Jésus monte sur un escalier qui conduit à une aile à arcades sous laquelle sont abrités des sacs de produits et des instruments agricoles. Comme il jubile, Jésus, en montant ces quelques marches ! J’aperçois son sourire à travers ses cheveux soyeux que fait onduler la brise du soir. Et je voudrais bien connaître la raison de ce bonheur si lumineux. Tel le vin dont parlait le maître de la maison, la joie de ce sourire pénètre dans mon coeur – qui était très triste aujourd’hui – et le réconforte. (...)

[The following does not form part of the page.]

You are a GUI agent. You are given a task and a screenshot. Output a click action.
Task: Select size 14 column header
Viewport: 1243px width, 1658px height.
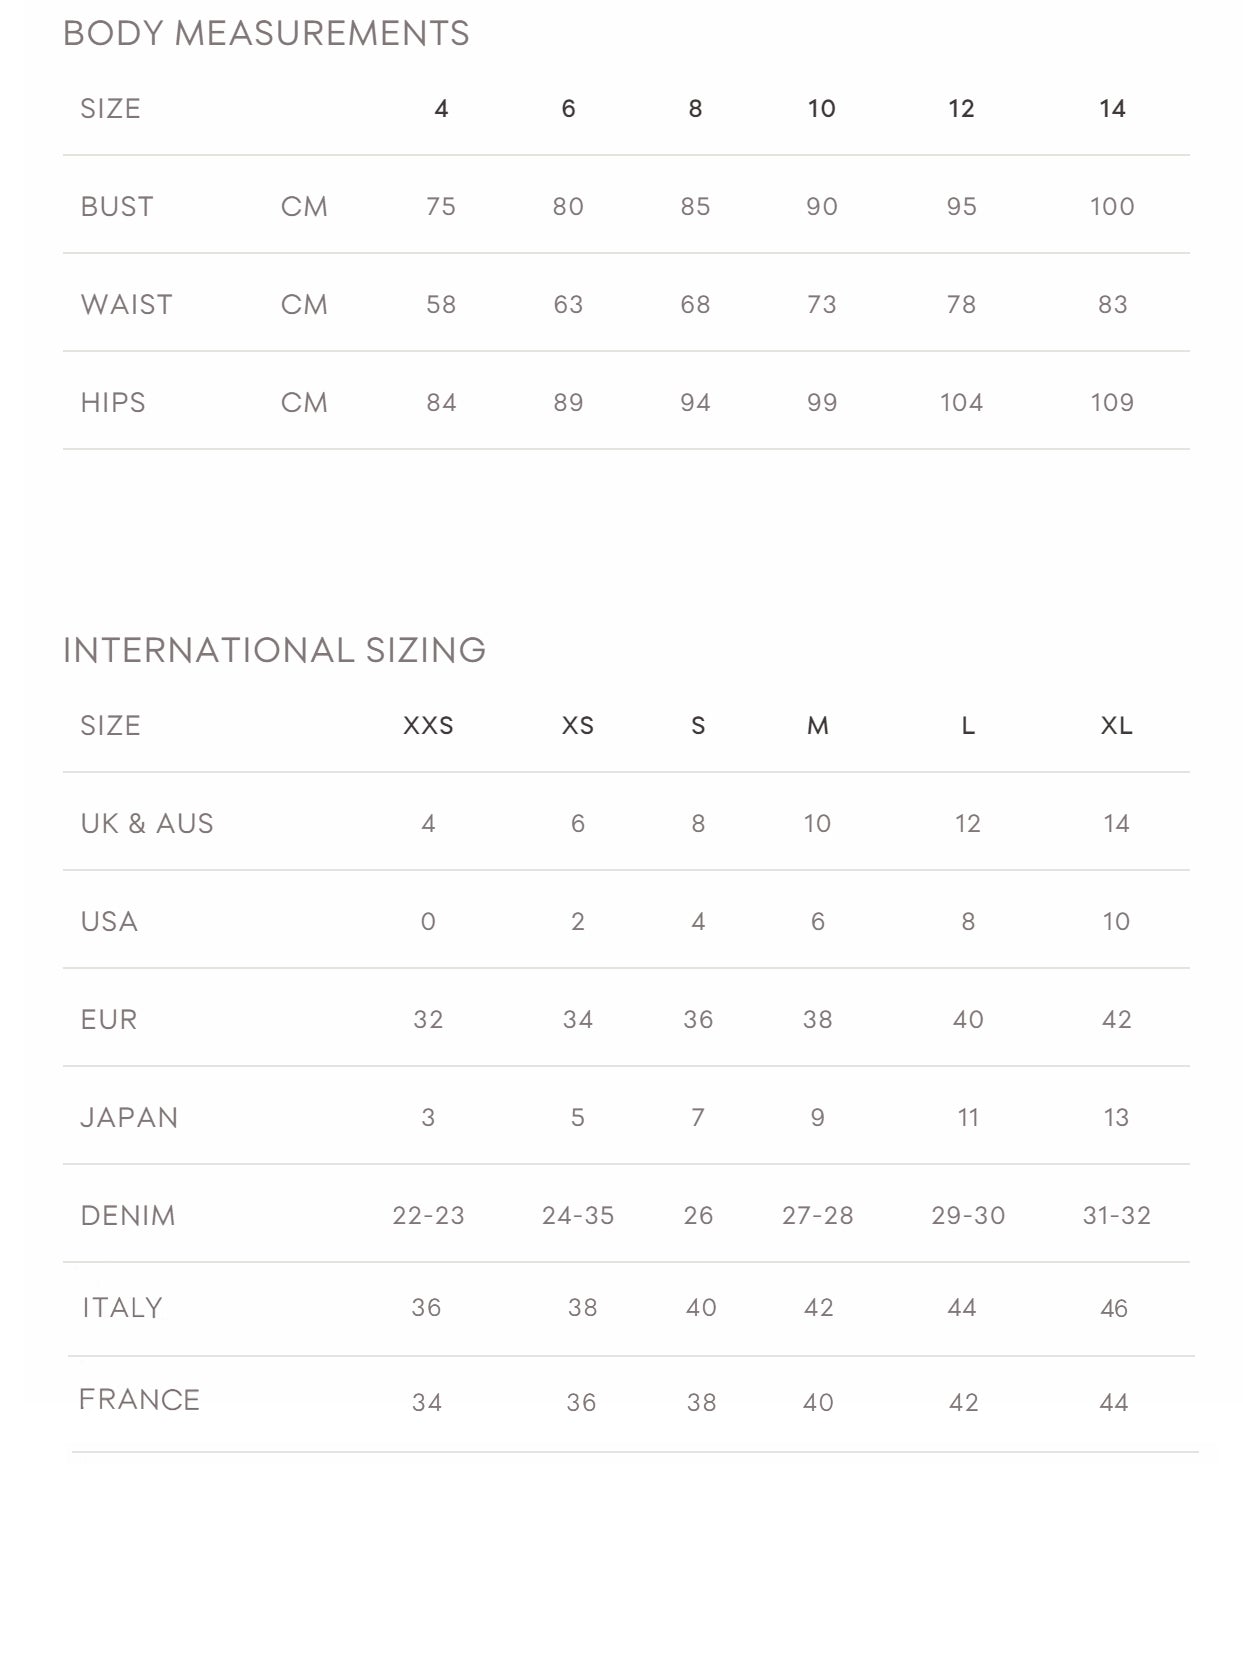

Il se retourne. Il s’assied sur la dernière marche, au haut de l’escalier qui devient une tribune pour les plus favorisés des auditeurs, c’est-à-dire les maître et maîtresse de maison, les apôtres et Marie. Celle-ci, toujours humble, n’avait pas cherché à monter à cette place d’honneur, mais y avait été amenée par la maîtresse de maison. Elle est assise exactement sur la marche au-dessous de Jésus de sorte que sa tête blonde est au niveau des genoux de son Fils ; assise de côté, elle peut le regarder de face, de son regard de colombe pleine d’amour. Le doux profil de Marie se détache nettement, comme sur un marbre, sur le mur sombre du bâtiment rustique.